I dug into the code a bit more to see what it’s doing:
>>> lookup_loader._find_fq_plugin("community.general.dig", ".py", plugin_load_context=PluginLoadContext())
Traceback (most recent call last):
File "<stdin>", line 1, in <module>
File "/home/em/.direnv/python-3.12.1/lib/python3.12/site-packages/ansible/plugins/loader.py", line 552, in _find_fq_plugin
pkg_path = os.path.dirname(pkg.__file__)
^^^^^^^^^^^^^^^^^^^^^^^^^^^^^
File "<frozen posixpath>", line 181, in dirname
TypeError: expected str, bytes or os.PathLike object, not NoneType
So now I have a stack trace. This error happens because
sys.modules.get('ansible_collections.community.general.plugins.lookup').__file__ is None
Adding an empty __init__.py file to the directory returned by .__path__ for that module (“~/.direnv/python-3.12.1/lib/python3.12/site-packages/ansible_collections/community/general/plugins/lookup” in my case) works around the problem and the unit test runs.
It’s quite a silly thing to have to do, but hey, it works!
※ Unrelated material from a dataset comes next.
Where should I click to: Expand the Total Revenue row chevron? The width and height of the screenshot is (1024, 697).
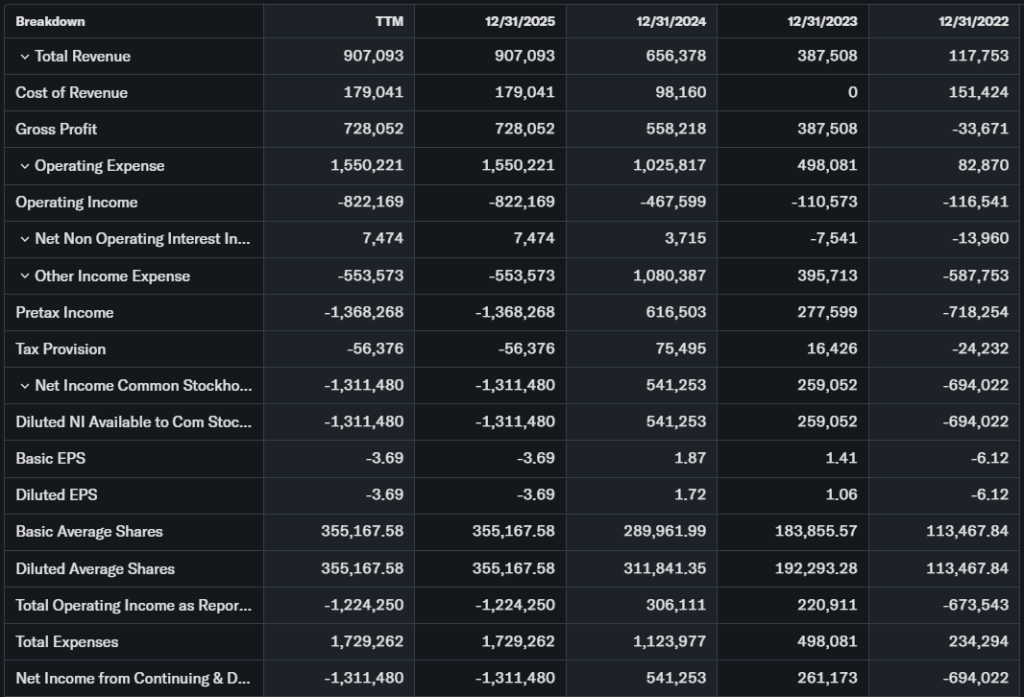(x=24, y=56)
Maybe manipulating sys.path in the unit test would be a better workaround - I’m not sure.
I’m not sure if that code could just use pkg.__path__ instead of os.path.dirname(pkg.__file__). They’re the same on in my case, but I don’t know enough Python to say if they’d always be the same.
ansible-test is for collections (and ansible-core), so if you don’t have one, you cannot use it.
I would really suggest to move your plugin into a collection (you can have a local collection foo.bar local to your playbooks in a collections/ansible_collections/foo/bar subdirectory, you don’t need to keep it in a separate repository or even build and publish it).
That’s because you are not using ansible-core’s Python module (as in: Python module, not Ansible module) loader, which doesn’t need the __init__.py files to be present, but you’re (implicitly) using the plain Python module loader. I guess for older versions that one was added magically when using the plugin loader, but now it isn’t.
You should probably run init_plugin_loader() from ansible.plugins.loader before using the loader, that seems to initialize everything:
from ansible.plugins.loader import lookup_loader, init_plugin_loader
init_plugin_loader()
dig_module = lookup_loader.get("community.general.dig")
If I run that in our filter plugin I get a warning:
/home/em/.direnv/python-3.12.1/lib/python3.12/site-packages/ansible/plugins/loader.py:1479: UserWarning: AnsibleCollectionFinder has already been configured
warnings.warn(‘AnsibleCollectionFinder has already been configured’)
so I added init_plugin_loader() to the unit test only, and now it passes without the __init__.py file.